Selection ::

>> BEGIN

Binche Palace () is located in Binche in the Belgian province of Hainaut, Wallonia. The medieval castle and subsequent Renaissance palace served as residence for the counts of Hainaut, the dukes of Burgundy and the Habsburg rulers of the Netherlands. The most famous resident has been Mary of Hungary, governor of the Netherlands. It was one of the first renaissance palaces in the Low Countries and was intended to rival the French palace of Fontainebleau. The palace was destroyed by soldiers of king Henry II of France. Today, only some medieval walls and fundaments remain of the castle and palace.

History
Baldwin IV, Count of Hainaut, also known as Baldwin the Builder, constructed the first castle in Binche in the 12th century. At the same time, he surrounded the city by large walls, which are almost entirely preserved till modern times. The château was known as the "Château de la Salles" during the 15th century. Philip the Good, duke of Burgundy, restored the castle in 1461. Margaret of York, widow of Charles the Bold, duke of Burgundy, received Binche as a dowry. She extended the castle around 1500.

>> END

To do ::
**a)** According to the Binche Palace text, what purpose was the Renaissance palace built to serve in relation to another royal residence?
**b)** Transcribe part of the Binche Palace text word for word, beginning at the words "Binche Palace ()" and stopping after "castle and palace.".
**c)** Decide whether each statement agrees with the Binche Palace text, answering yes or no and quoting the words that settle it: (i) Philip the Good restored the castle in 1461. (ii) Little remains today of the city walls that Baldwin IV built. (iii) The palace was destroyed by soldiers of Charles the Bold.

Given information ::
>> BEGIN

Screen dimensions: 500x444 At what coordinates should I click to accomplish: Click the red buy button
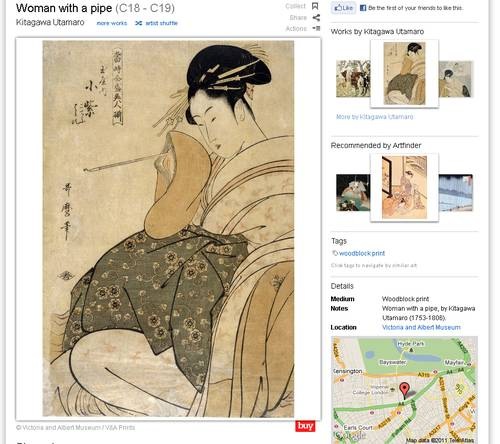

>> END

Task results ::
**a)** It was intended to rival the French palace of Fontainebleau. The text presents it as one of the first Renaissance palaces in the Low Countries.

**b)**
Binche Palace () is located in Binche in the Belgian province of Hainaut, Wallonia. The medieval castle and subsequent Renaissance palace served as residence for the counts of Hainaut, the dukes of Burgundy and the Habsburg rulers of the Netherlands. The most famous resident has been Mary of Hungary, governor of the Netherlands. It was one of the first renaissance palaces in the Low Countries and was intended to rival the French palace of Fontainebleau. The palace was destroyed by soldiers of king Henry II of France. Today, only some medieval walls and fundaments remain of the castle and palace.

**c)**
(i) Yes: "Philip the Good, duke of Burgundy, restored the castle in 1461."
(ii) No: "which are almost entirely preserved till modern times."
(iii) No: "The palace was destroyed by soldiers of king Henry II of France."